[A block of data]
--- BEGIN ---

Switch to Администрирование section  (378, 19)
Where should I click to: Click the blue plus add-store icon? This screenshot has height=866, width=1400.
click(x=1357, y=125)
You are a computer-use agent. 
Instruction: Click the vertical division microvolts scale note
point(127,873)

--- END ---
--- BEGIN ---

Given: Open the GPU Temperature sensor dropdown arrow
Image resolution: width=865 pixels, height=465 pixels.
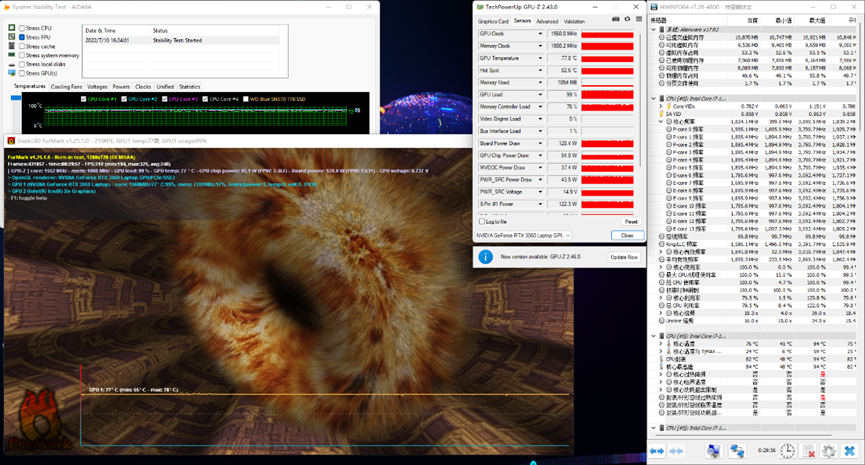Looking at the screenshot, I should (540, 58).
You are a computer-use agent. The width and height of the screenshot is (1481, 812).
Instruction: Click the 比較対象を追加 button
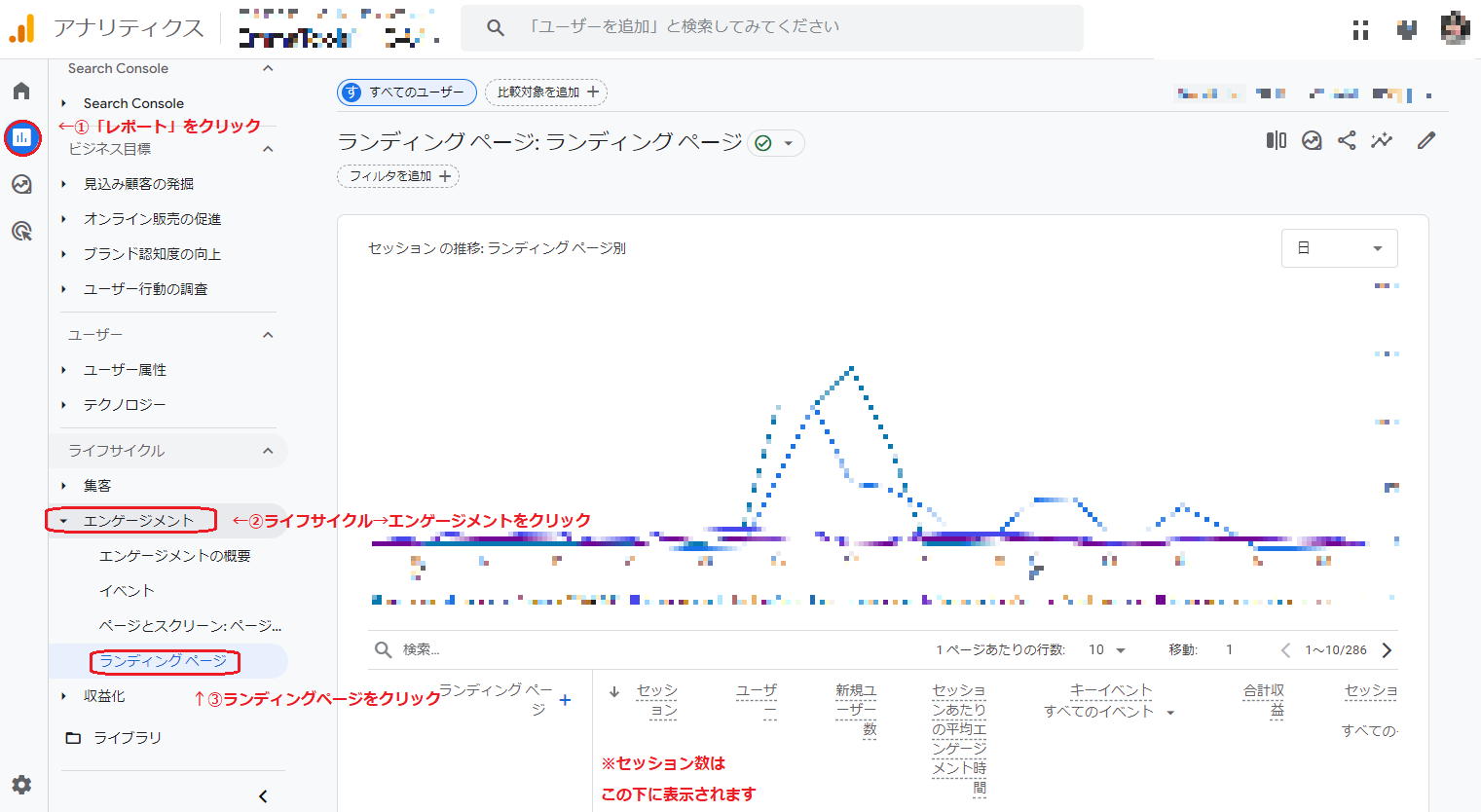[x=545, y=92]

--- END ---

Copy the part of the entries that opens with the line containing "Switch to Администрирование" and closes with the line containing "point(127,873)", both lines included, with the requests kept as they are. Multiply every coordinate in the answers by 0.8 and round to whole numbers, halves up.

Switch to Администрирование section  (302, 15)
Where should I click to: Click the blue plus add-store icon? This screenshot has height=866, width=1400.
click(x=1086, y=100)
You are a computer-use agent. 
Instruction: Click the vertical division microvolts scale note
point(102,698)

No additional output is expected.